Cast iron lamps hang from the ceiling effusing a warming glow while the low, cushioned seating invites you to settle down, sip a glass of Moroccan tea – poured with a flourish from great height – and pluck a pastry from a teetering cake stand. This is the Mo Café, a secluded Aladdin’s cave, hidden away behind Regent Street. Here, treasures come not just in the form of exquisitely presented tea and cakes. Itinerant style queens the Muzungu Sisters have set up their pop-up shop for the festive season, selling a handpicked selection of robes, jewellery, scarves and other trinkets. And if the Mo Café beckons comparison with the cave of ancient legend, then restaurateur Mourad Mazouz is surely the genie weaving the magic together. He shared with us his inspirations…
I grew up in Algeria, in a small town called Sidi Aich – my background is Berber. The area where I grew up is very beautiful and remote, surrounded by mountains.
My children’s names reflect their Berber heritage. I have two sons, Lounes, 21, and Ilyas, six, whose names are both Berber. My daughter Louize, who is two, has a European name but we decided to spell it with a ‘z’ to give it a Berber twist.
Couscous is for Algerians what pasta is for Italians. We eat it with everything. As a child, I loved eating tripe, and lamb’s brains – with the head served on the plate and the tongue hanging out.
I always do everything by instinct. I had a proposal to open a new restaurant in Beirut. I love the city, it was a beautiful, sunny day, so I said ‘yes’.
I took a road trip in a motorhome across Canada with Lounes and Ilyas. As a restaurateur, it is hard for me to be there all the time. But when I am with my children, I’m there fully.
People find it strange when I say I live in my wife’s house in St John’s Wood. But it is her house, she bought it. I have one room in it, with my bed, my desk, my books – like a student’s room.
My style is beyond minimalist.
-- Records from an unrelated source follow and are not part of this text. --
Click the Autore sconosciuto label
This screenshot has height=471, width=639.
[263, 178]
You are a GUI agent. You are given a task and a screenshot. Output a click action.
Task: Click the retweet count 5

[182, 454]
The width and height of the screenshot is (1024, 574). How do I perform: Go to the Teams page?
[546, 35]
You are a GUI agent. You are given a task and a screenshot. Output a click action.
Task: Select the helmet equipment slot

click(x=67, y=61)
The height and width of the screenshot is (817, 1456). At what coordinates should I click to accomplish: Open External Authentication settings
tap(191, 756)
In my flat in Beirut, everything is stripped down to the bare essentials. I don’t see the point in having lots of things.
The island of Formentera off the coast of Spain is one of my favourite places in the world. It’s the only place in Europe that I’ve found like it. It’s very chilled and laidback, nobody judges you.
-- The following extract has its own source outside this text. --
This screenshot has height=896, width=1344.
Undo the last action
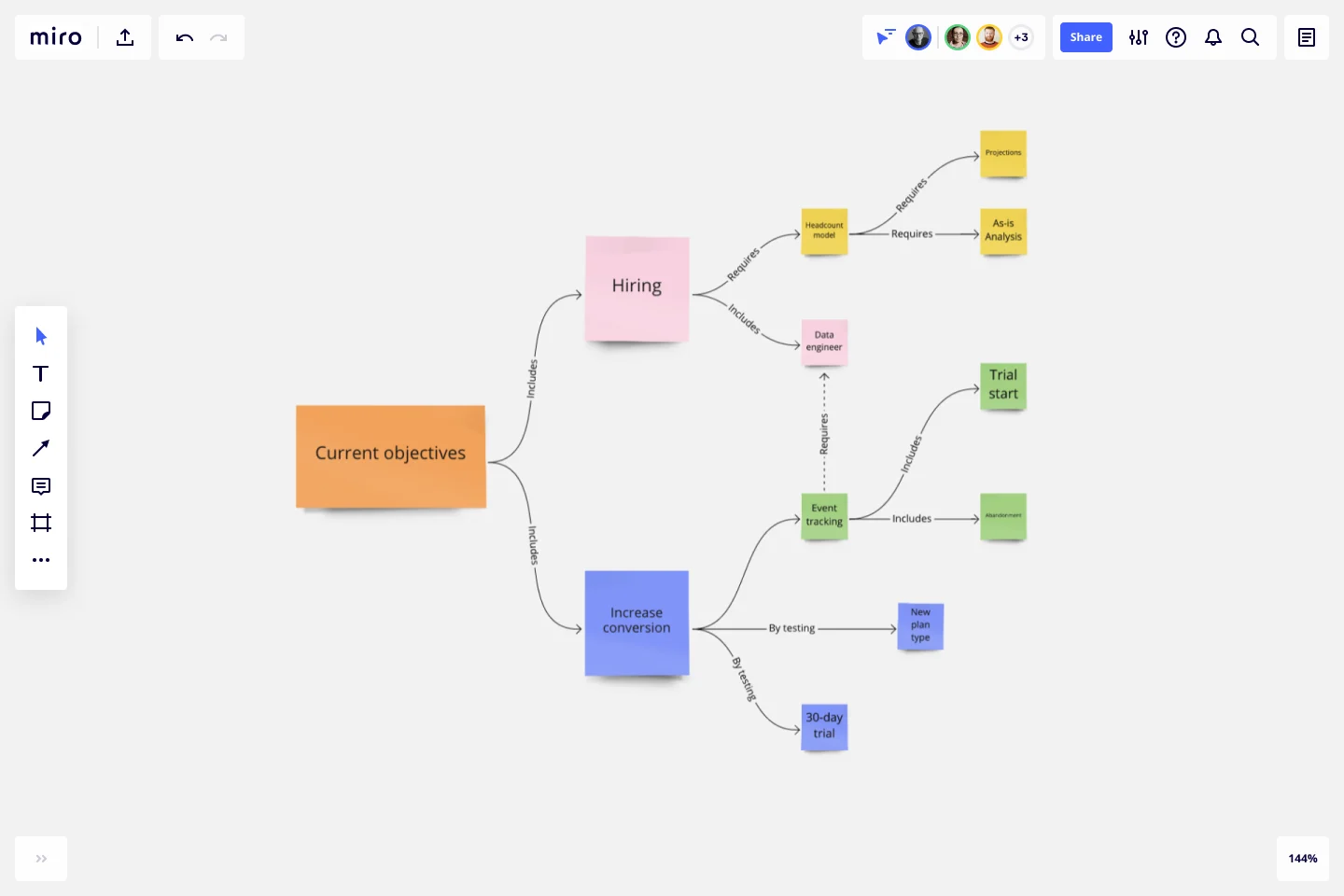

I was shocked when I arrived in England and found out how huge Christmas is. As a child, my family didn’t celebrate Christmas, although as Algeria is a former French colony, we had holidays from school.
Sauerkraut is what we usually eat on Christmas Day. We spend the holidays in Beirut and my wife’s mother cooks. She is Jewish, but not very strict – we have our sauerkraut with sausages.
The Muzungu Sisters are full of life and energy. When they approached me about hosting their pop-up shop, I said 'yes' immediately. It is a good match.
The Muzungu Sisters pop-up is now open 10am–6.30pm (Mon–Sat) at Mo Cafe, 25-27 Heddon Street W1B 4BH.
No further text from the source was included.